◆ TASK:
Copy out the records below word for word, beginning with the line that contains "Task: Open the wishlist heart icon" and ending with the line that contains "Action: pos(541,190)", both included. Omit the pictures from your answer.

Start DATA ROWS

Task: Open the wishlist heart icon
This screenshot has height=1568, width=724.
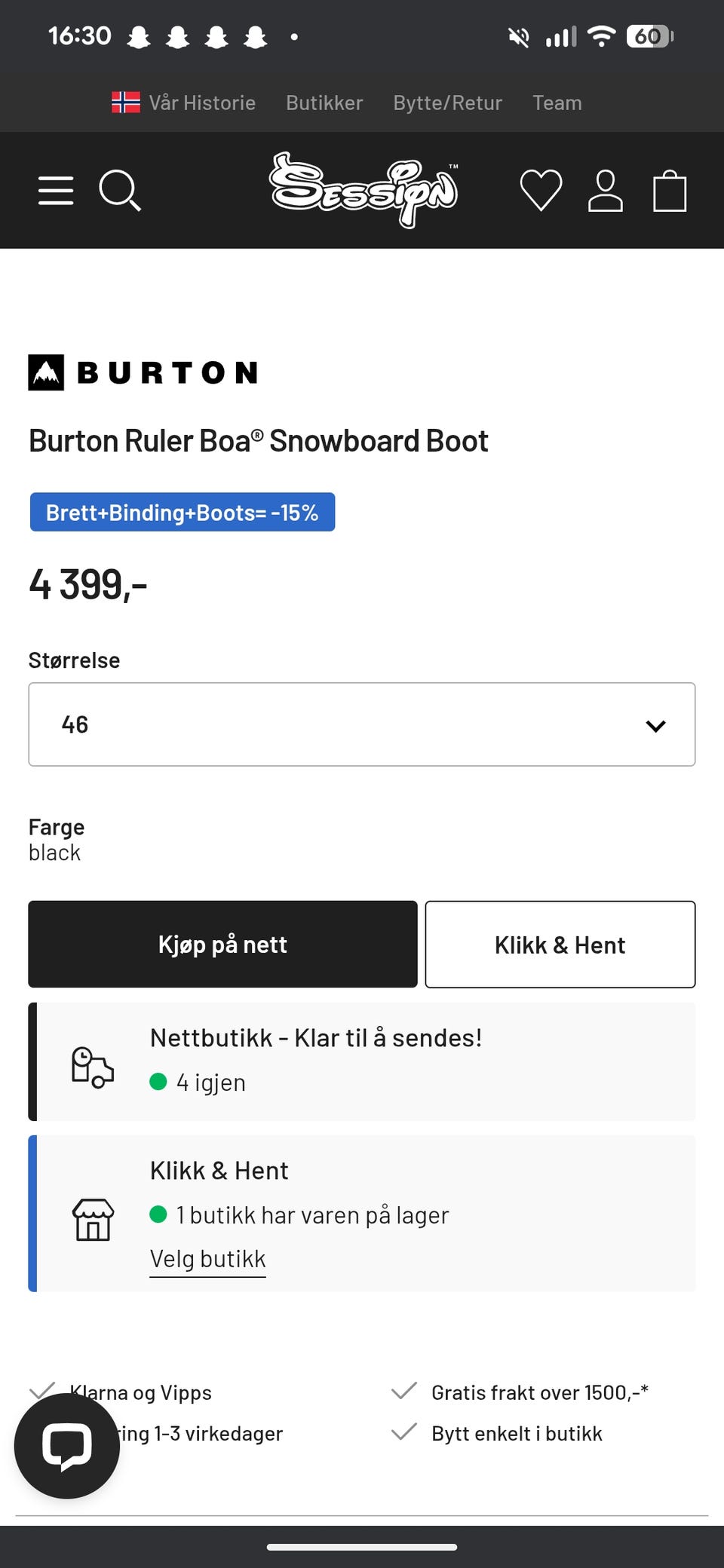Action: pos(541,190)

End DATA ROWS
Start DATA ROWS

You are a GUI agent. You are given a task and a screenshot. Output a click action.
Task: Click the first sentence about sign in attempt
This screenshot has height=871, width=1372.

End DATA ROWS
Start DATA ROWS

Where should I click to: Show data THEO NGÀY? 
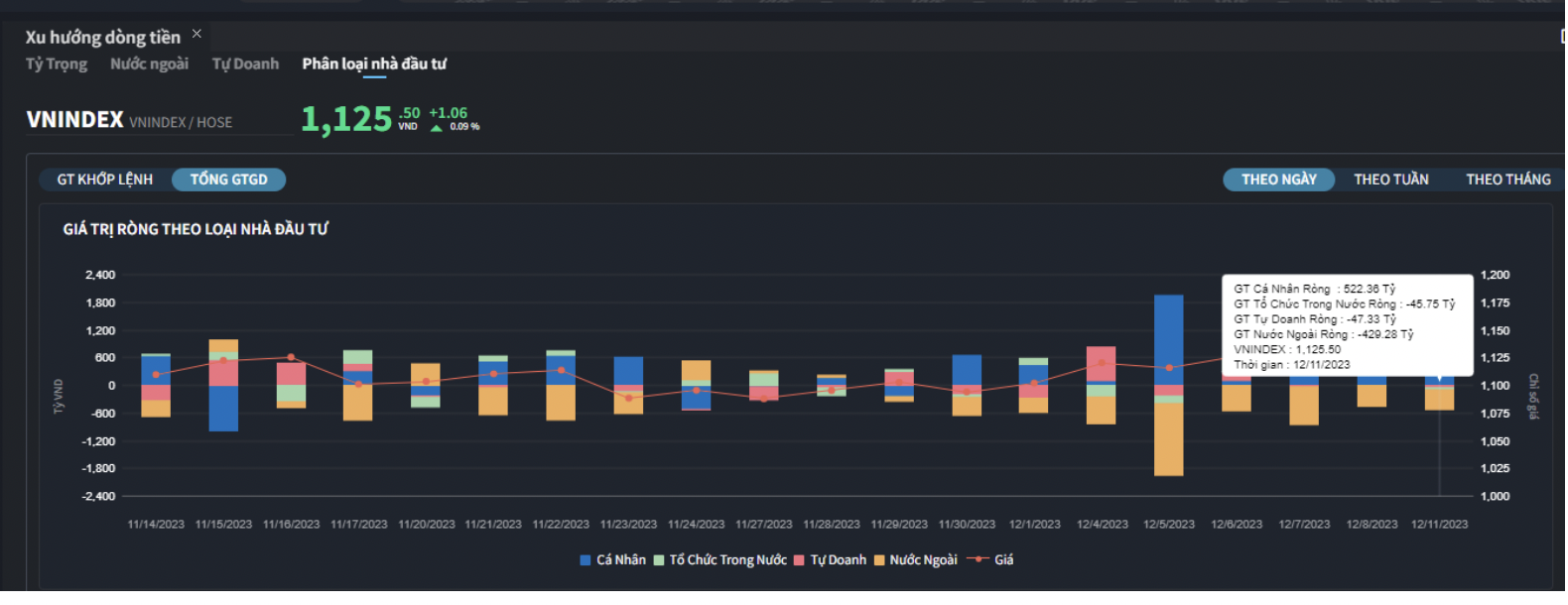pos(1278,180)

End DATA ROWS

◆ RESULT OF THE TASK:
Task: Open the wishlist heart icon
This screenshot has height=1568, width=724.
Action: pos(541,190)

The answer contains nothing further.